VS Codeを中心に開発環境を考える機会がお仕事的にも増えてきたので、どこかで体系的に知識をインプットし直したいと思い、どうせなら新しい読書法も取り入れたいと水平読書を試してみることにしました。

4冊目の最後の本になりました。個人的には、4冊読んだ中では1番のお気に入りです。

前回の記事

4冊まとめ読みをしているため、複数記事に分けて執筆しています。前回の記事が気になる方はこちらの記事をお読みください。

devops-blog.virtualtech.jp

書籍情報

感想

4冊目の本では、概要のセクションでなぜこのエディターが作られるようになったのか、どんな歴史を歩んできたのかなどは個人的に気になる内容がありました。1冊目の記事でも書いた点になります。

これまでの記事でも触れてきましたが、インストールや画面構成、基本機能についての説明は書籍の前半部分で触れられていますが、メイン部分である書籍の後半では最近聞くようになってきたようなテーマで書かれており、興味深く読み進めることができました。

具体的な内容ですと1つ目は、複数言語の使用を前提とした「モノレポジトリ」。2つ目は、マイクロサービスを想定したアプリケーション開発を例に開発環境の構築などが説明されていました。
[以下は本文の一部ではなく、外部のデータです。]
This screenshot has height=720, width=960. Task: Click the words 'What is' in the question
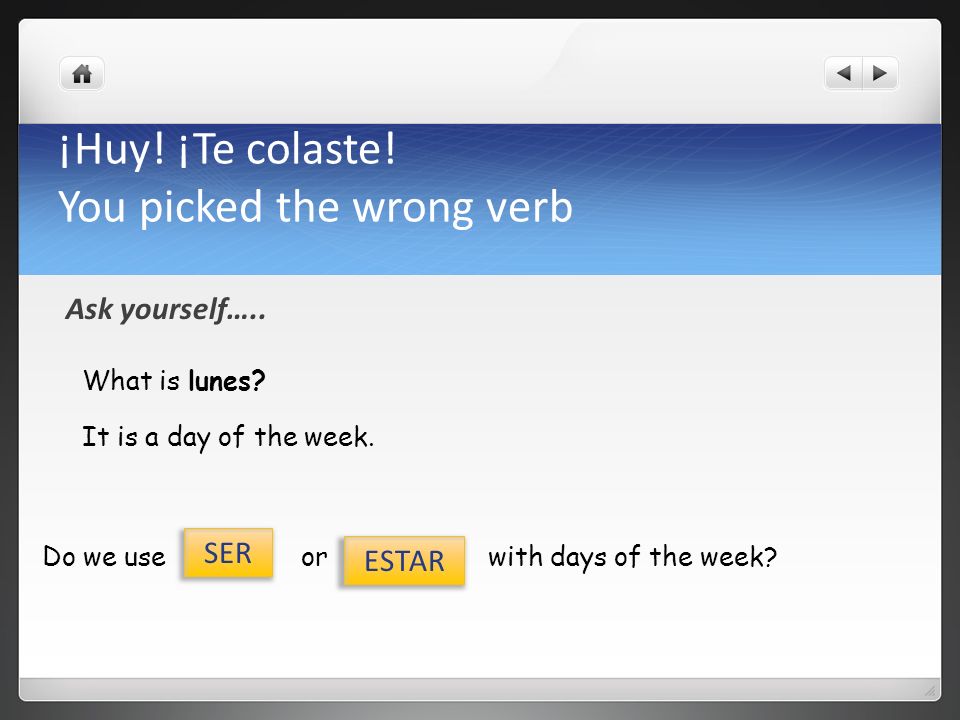click(132, 380)
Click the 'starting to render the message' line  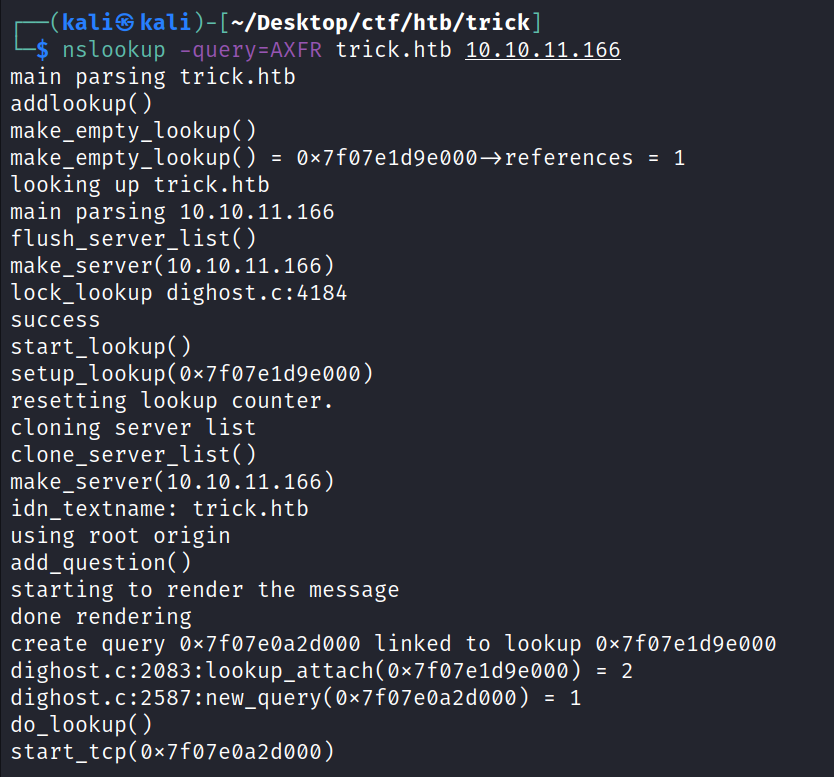(x=204, y=590)
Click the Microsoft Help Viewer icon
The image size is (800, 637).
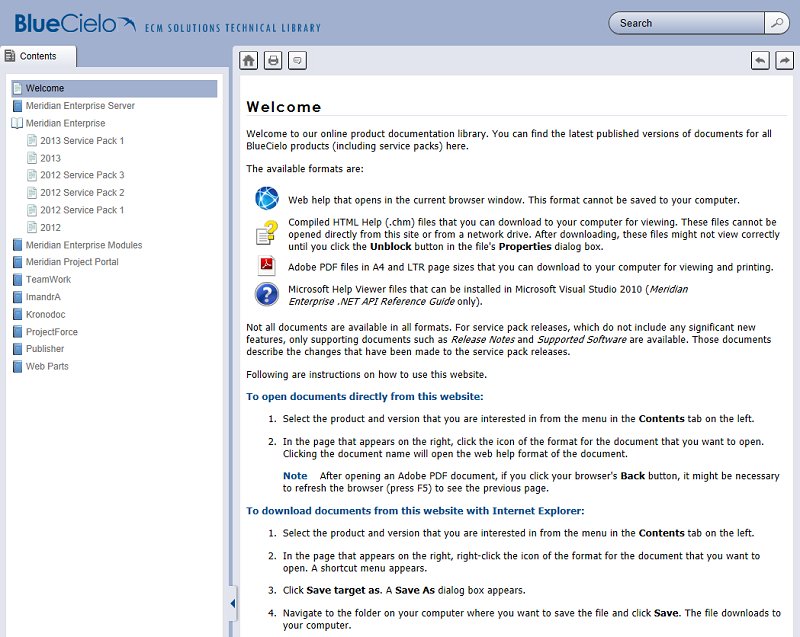coord(265,292)
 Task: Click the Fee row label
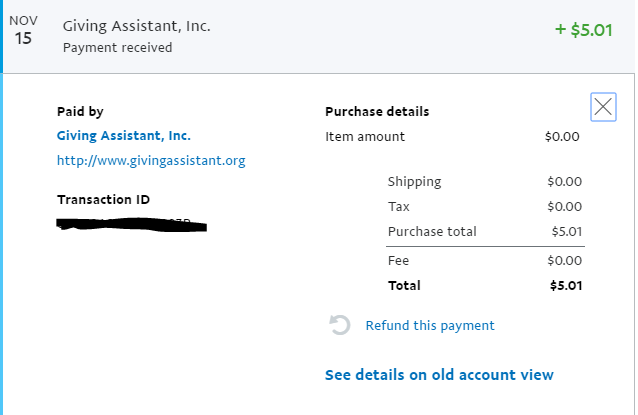click(400, 261)
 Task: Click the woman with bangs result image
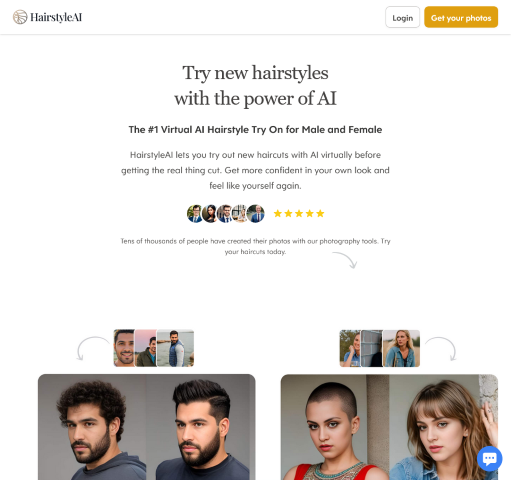pos(444,427)
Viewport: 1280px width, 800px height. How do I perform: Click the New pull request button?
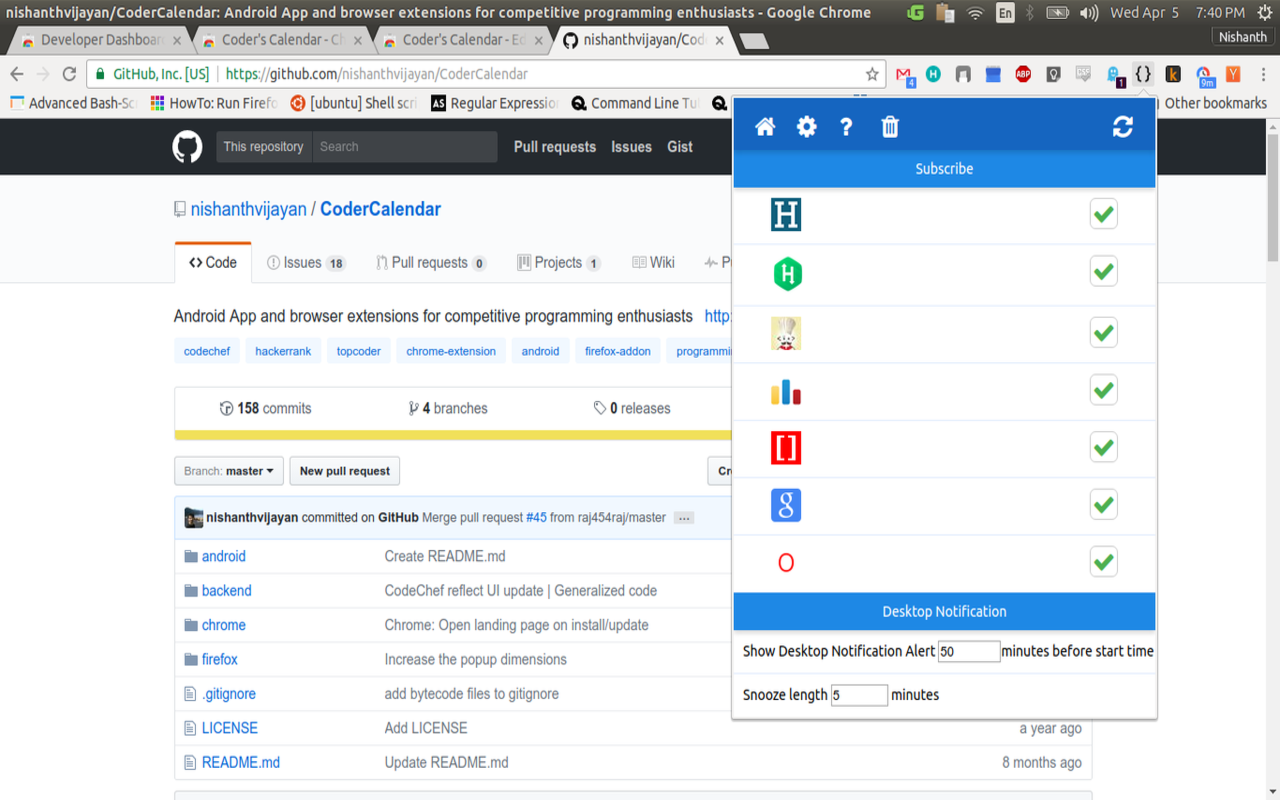coord(345,471)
他には、書籍ではあまりはっきりと分けて説明されていることがなく意外と混在して覚えてしまっている方もいるかもしれません。この本では「IDE」と「テキストエディター」について、章で分けてそれぞれの視点で詳しく書かれていたので、言葉の違いを整理しながら理解を深めていくことができました。 VS Codeでは、2つの役割の中間的な位置付けのエディターということもあり、2つの違いを曖昧にしてしまうこともありそうですね。

最後に、他の書籍に比べると巻末に著者オススメの拡張機能が紹介されており、何か新しい拡張機能を探す時によさそうでした。

水平読書をやってみて

書籍ごとに概要などでも視点や深さが異なったり、例の内容としてもプログラミング言語を中心に開発環境構築からマイクロサービスやDockerなどを絡めて開発環境までの流れはさまざまで、入門書と実践書では大きく違い面白かったです。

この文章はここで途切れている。